§ Task to complete: When the line with "Where should I" comes up, set it down and every later line to the end of the data, exactly and without pictures.

§ Supplied entries:
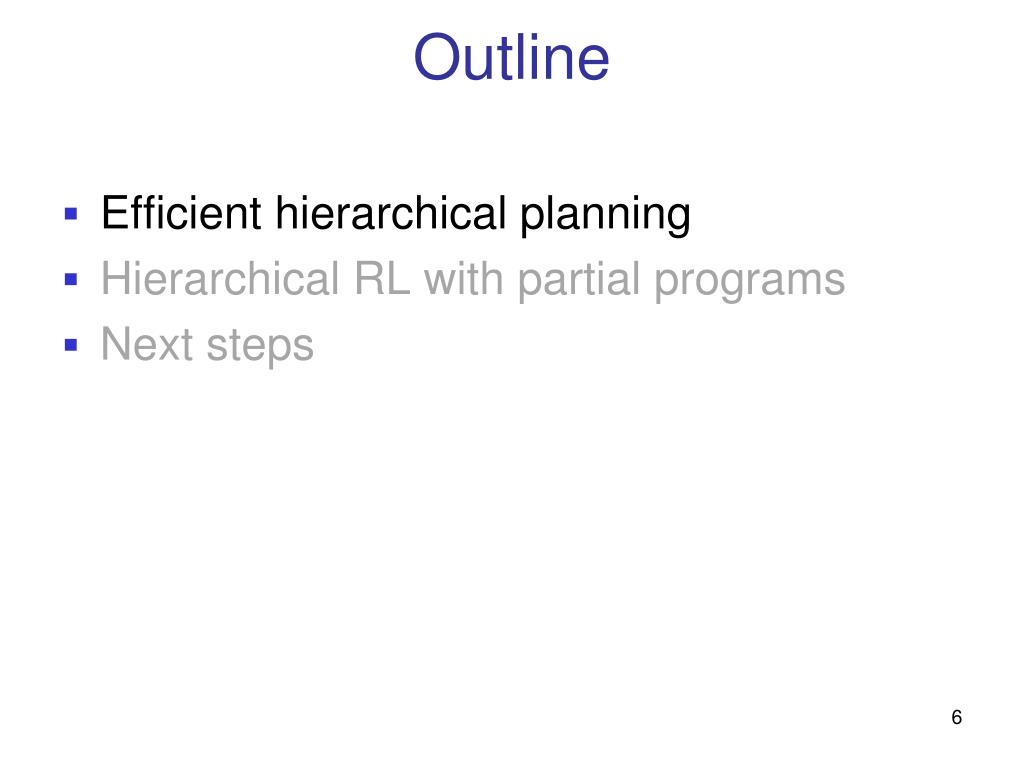This screenshot has height=768, width=1024.
Task: Select the slide number 6
Action: point(956,717)
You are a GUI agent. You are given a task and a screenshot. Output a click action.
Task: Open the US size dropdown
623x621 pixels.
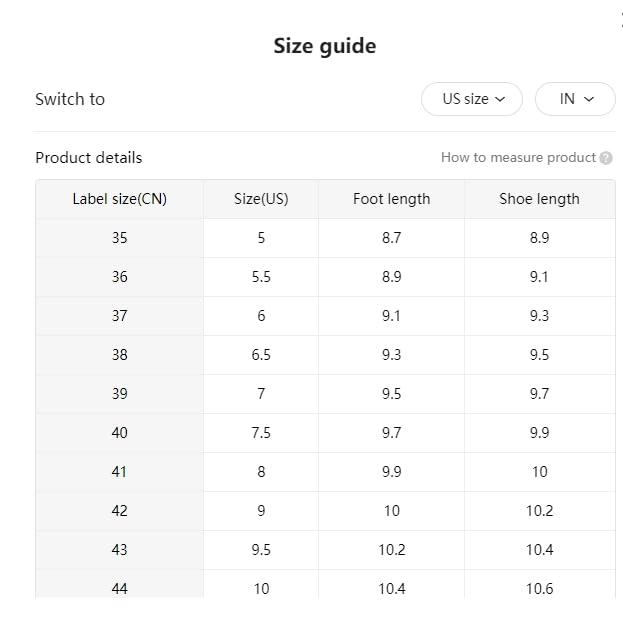coord(471,99)
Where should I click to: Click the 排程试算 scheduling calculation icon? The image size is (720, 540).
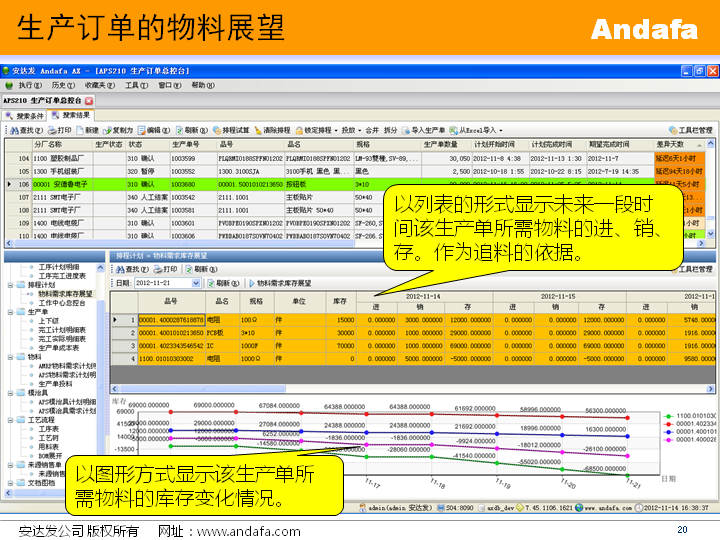tap(231, 130)
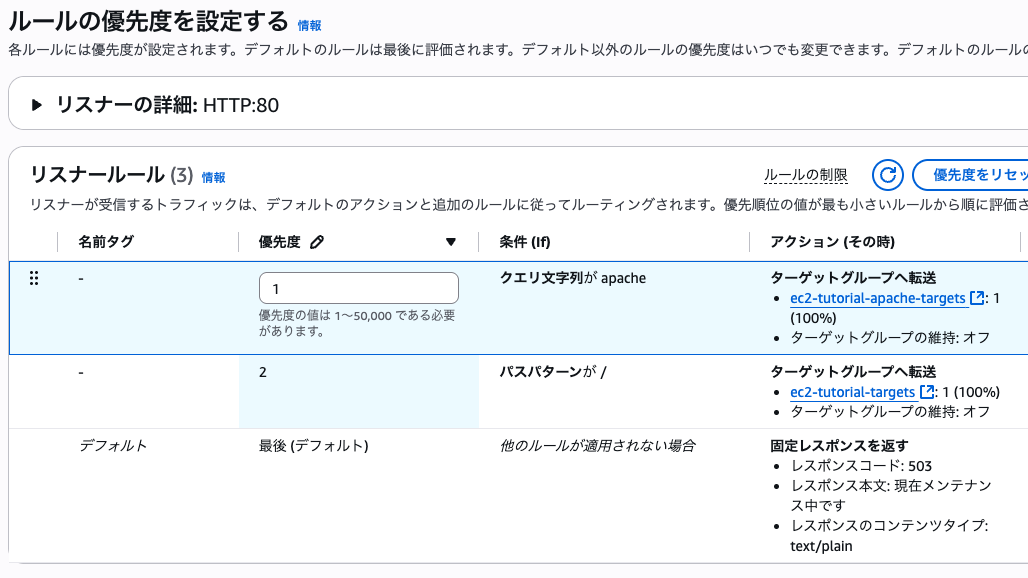Click the 名前タグ column header
Viewport: 1028px width, 578px height.
(106, 242)
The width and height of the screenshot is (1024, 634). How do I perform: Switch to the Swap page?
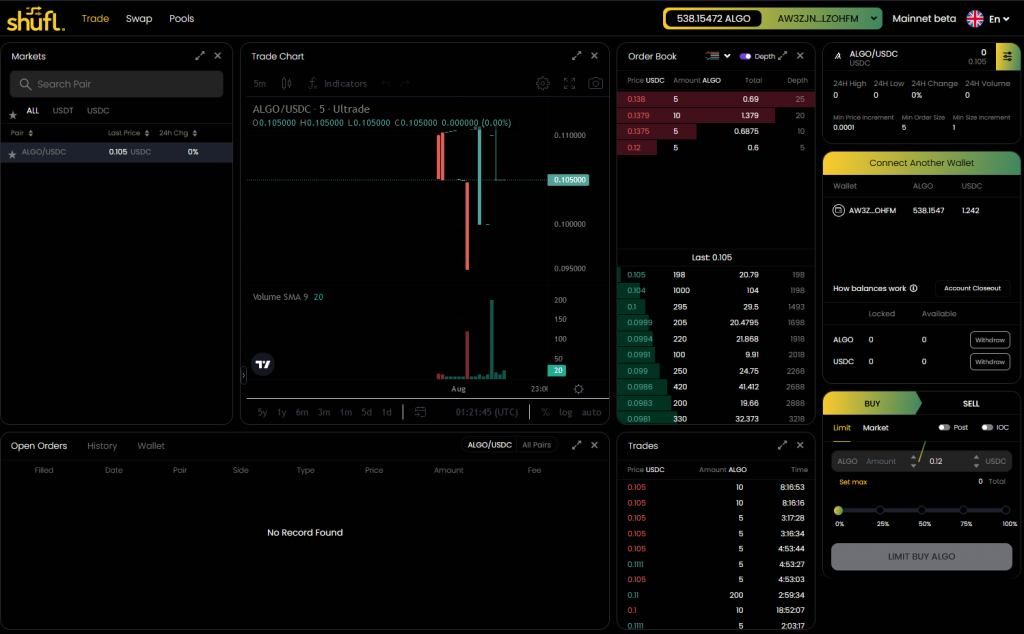click(x=139, y=18)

§ Your response:
Where should I click to: Click the 排程试算 scheduling calculation icon? The image size is (720, 540).
tap(231, 130)
Click the 名前タグ column header
Viewport: 1028px width, 578px height.
(106, 242)
The width and height of the screenshot is (1024, 634). How do I perform: Switch to the Swap page?
click(x=139, y=18)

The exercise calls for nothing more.